LONG-TERM GOAL ORIENTATION:  In Malcolm Gladwell’s book Outliers, he examines conditions required for optimal success.  How did the best of the best—The Beatles, Bill Gates, Steve Jobs—get there?  Gladwell and Duckworth agree they got there because of long-term goals and a ton of practice. 10,000 hours to be precise…

“One of the distinctions between someone who succeeds and someone who is just spending a lot of time doing something is this: practice must have a purpose.  That’s where long-term goals come in.  They provide the context and framework in which to find the meaning and value of your long-term efforts, which helps cultivate drive, sustainability, passion, courage, stamina…grit.”

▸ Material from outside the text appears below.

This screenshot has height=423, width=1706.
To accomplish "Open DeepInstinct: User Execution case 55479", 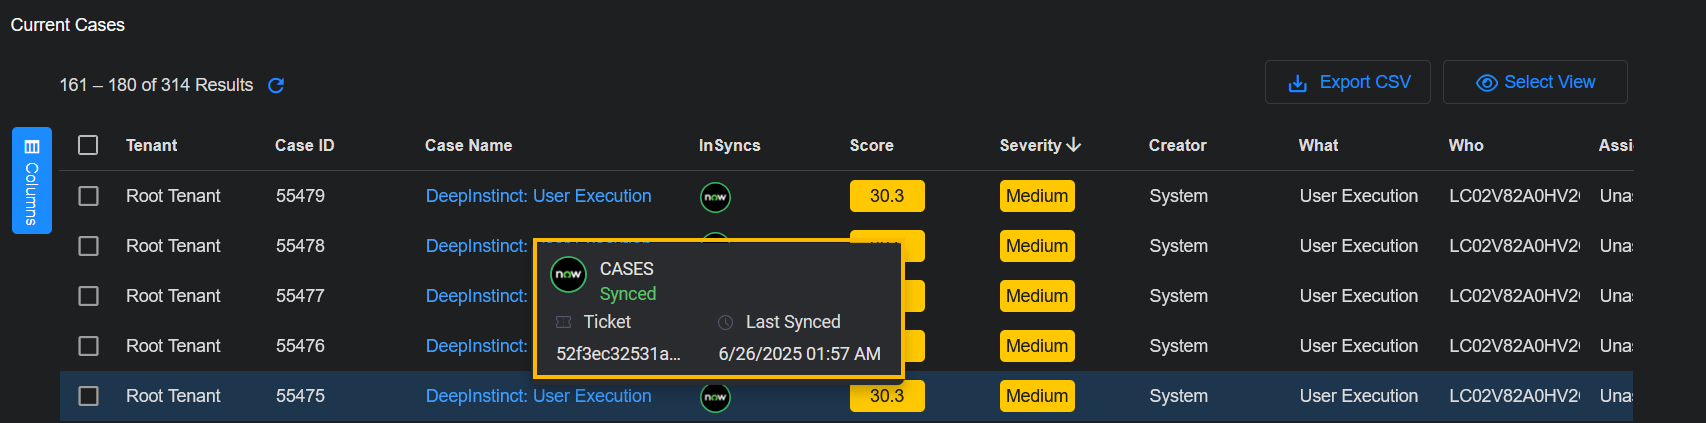I will tap(538, 196).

RESILIENCE:  While you’re running the marathon to greatness, you’re likely going to fall – or at least stumble.  Resilience gives you the strength to get up, rub some spit in your gash and run on.

Resilience is the mechanism that lifts your head up, pushes you forward, and encourages you to persevere despite obstacles you face.  In other words, gritty people believe “everything will be alright in the end, and if it is not alright, it is not the end”.

EXCELLENCE:  Excellence is an attitude.  Unlike perfectionism, it is more forgiving of and embracing of failure.  Excellence allows for disappointment, and prioritizes progress over perfection.  “Like excellence, grit is an attitude about, to paraphrase Tennyson…seeking, striving, finding and never yielding”.

We tend to ask, “Who is successful here and why?” when looking to hire talent.  Grit, someone’s ability to demonstrate passion and stamina for years, could be the universal metric.

Or we could just let Flo do all our hiring!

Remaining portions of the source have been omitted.